Pour des organisations au service des travailleurs
Avec ces concertations, l’objectif du gouvernement est d’associer les directions syndicales afin de leur faire cautionner le projet de réforme de retraite par points, et d’essouffler la mobilisation. Ainsi, plus que jamais il nous faut réaffirmer et imposer aux directions syndicales le refus de se rendre à de telles concertations car le projet de réforme des retraites n’est pas amendable ni négociable.
L’unité des directions syndicales,
– pour le retrait pur et simple de l’intégralité du projet de réforme de retraites à points,
– pour le refus de se rendre à toutes les concertations proposées par le gouvernement,
serait un point d’appui important pour imposer le retrait pur et simple, immédiat, de ce projet néfaste et infliger une défaite à Macron.
Dans plusieurs AG, de tels appels ont vu le jour, souvent concentrés dans la formulation : « ni amendable, ni négociable », formule reprise par quelques Unions Départementales syndicales.
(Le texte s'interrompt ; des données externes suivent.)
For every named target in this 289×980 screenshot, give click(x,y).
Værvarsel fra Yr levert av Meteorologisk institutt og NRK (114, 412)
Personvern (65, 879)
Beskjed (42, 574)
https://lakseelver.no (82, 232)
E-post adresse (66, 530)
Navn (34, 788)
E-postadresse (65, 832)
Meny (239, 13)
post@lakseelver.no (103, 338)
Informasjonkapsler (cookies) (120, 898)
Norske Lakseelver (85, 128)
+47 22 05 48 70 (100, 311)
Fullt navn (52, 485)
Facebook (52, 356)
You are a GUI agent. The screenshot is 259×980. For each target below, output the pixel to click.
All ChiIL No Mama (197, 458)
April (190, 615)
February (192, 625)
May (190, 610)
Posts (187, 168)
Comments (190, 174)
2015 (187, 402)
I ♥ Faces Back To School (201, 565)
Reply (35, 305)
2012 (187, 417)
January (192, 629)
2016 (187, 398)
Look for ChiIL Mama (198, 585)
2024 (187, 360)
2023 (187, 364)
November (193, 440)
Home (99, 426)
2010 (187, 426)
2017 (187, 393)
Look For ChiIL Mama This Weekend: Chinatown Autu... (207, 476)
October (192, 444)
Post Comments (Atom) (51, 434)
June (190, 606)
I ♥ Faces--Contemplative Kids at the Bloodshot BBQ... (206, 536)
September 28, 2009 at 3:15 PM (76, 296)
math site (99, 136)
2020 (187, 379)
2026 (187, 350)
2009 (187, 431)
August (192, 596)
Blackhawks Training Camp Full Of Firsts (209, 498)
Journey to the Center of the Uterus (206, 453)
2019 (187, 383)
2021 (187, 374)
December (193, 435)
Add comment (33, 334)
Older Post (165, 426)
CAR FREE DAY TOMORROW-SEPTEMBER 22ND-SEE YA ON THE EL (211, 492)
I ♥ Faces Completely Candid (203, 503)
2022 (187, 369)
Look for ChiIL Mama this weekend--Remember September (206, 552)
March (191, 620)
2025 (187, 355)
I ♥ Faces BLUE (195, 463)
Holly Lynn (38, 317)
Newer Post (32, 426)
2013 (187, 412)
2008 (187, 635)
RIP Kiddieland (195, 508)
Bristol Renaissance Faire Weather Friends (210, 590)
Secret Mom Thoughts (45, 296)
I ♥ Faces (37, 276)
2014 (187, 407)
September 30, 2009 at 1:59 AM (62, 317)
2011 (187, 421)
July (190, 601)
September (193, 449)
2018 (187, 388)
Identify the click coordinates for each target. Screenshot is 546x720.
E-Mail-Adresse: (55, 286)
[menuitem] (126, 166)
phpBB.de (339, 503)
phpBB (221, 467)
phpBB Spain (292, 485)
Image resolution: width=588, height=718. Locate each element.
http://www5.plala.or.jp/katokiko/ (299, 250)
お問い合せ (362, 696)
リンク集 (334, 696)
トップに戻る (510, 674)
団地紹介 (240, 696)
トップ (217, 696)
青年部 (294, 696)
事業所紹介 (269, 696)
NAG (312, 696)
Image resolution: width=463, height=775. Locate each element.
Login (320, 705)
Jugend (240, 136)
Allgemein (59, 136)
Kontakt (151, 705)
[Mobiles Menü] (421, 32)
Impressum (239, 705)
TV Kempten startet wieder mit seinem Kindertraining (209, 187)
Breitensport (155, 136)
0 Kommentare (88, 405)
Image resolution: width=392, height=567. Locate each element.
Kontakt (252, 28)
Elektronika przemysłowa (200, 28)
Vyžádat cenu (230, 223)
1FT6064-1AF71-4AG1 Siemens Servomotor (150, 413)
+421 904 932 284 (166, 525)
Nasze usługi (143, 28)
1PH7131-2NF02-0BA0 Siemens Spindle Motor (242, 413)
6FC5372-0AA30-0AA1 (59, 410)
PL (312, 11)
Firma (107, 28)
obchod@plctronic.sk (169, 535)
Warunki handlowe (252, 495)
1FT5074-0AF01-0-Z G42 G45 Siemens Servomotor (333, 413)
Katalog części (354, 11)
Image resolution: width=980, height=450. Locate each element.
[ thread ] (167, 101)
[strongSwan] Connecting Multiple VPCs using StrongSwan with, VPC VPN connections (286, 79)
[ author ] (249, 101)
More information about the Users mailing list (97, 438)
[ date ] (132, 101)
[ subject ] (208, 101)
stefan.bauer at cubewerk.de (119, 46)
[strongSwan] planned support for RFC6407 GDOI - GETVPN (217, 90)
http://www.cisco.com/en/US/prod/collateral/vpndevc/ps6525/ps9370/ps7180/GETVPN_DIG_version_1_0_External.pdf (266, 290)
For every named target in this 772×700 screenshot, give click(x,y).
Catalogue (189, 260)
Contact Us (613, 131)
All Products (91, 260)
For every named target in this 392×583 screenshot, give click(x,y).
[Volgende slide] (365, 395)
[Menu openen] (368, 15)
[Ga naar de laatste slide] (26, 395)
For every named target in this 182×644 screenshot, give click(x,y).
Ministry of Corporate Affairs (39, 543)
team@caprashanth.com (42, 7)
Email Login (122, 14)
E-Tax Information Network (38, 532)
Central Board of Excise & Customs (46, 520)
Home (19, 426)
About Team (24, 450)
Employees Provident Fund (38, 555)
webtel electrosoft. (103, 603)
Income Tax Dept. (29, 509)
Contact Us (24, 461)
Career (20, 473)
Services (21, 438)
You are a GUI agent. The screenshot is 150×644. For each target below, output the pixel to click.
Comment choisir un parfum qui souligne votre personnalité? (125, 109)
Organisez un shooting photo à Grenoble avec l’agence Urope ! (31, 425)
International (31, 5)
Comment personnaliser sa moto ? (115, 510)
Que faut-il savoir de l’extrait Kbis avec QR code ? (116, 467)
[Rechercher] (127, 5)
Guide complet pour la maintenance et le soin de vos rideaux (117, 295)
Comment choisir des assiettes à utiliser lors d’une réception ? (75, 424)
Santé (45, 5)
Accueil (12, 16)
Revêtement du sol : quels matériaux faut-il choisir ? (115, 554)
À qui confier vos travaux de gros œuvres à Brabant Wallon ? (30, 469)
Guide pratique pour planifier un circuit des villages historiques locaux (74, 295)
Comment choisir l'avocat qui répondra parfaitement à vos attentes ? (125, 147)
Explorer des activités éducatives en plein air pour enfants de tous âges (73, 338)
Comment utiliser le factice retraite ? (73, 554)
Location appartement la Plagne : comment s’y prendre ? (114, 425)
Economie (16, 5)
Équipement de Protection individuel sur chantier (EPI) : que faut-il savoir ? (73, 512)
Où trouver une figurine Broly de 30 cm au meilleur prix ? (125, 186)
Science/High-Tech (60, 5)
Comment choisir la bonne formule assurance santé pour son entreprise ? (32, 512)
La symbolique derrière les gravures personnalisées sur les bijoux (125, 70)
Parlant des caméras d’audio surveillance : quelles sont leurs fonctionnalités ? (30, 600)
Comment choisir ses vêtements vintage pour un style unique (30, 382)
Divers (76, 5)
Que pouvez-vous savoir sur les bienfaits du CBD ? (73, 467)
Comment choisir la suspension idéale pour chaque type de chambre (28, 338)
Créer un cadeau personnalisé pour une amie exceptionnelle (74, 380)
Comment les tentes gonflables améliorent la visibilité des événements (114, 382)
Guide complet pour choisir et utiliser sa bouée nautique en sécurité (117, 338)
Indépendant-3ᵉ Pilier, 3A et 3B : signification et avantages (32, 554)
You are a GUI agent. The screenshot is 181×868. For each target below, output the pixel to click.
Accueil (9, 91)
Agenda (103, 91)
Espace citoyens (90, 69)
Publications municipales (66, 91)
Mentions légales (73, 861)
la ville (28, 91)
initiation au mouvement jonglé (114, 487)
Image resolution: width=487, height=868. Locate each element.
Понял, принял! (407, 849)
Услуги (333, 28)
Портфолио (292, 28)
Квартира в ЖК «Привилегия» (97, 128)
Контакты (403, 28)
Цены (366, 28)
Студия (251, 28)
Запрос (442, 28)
Cette exigence doit s’imposer à l’ensemble des directions syndicales, comme a été imposé, à certaines d’entre elles, l’exigence de retrait et la grève.
L’aspiration à l’unité pour le retrait de la réforme s’exprime aussi au sein des partis dits de « gauche ». Ces derniers, du PS et du PCF jusqu’au NPA et LO (avec le rajout de EELV) ont été amenés à tenir meeting commun (ce qui n’était pas arrivé depuis très longtemps) pour le retrait de la réforme. Mais en même temps le PS et le PCF veulent proposer des amendements lorsque le projet gouvernemental sera déposé à l’Assemblée. À l’inverse, nous devons dire : la véritable unité ne peut se réaliser que pour le retrait pur et simple, sans amendement ni concertation.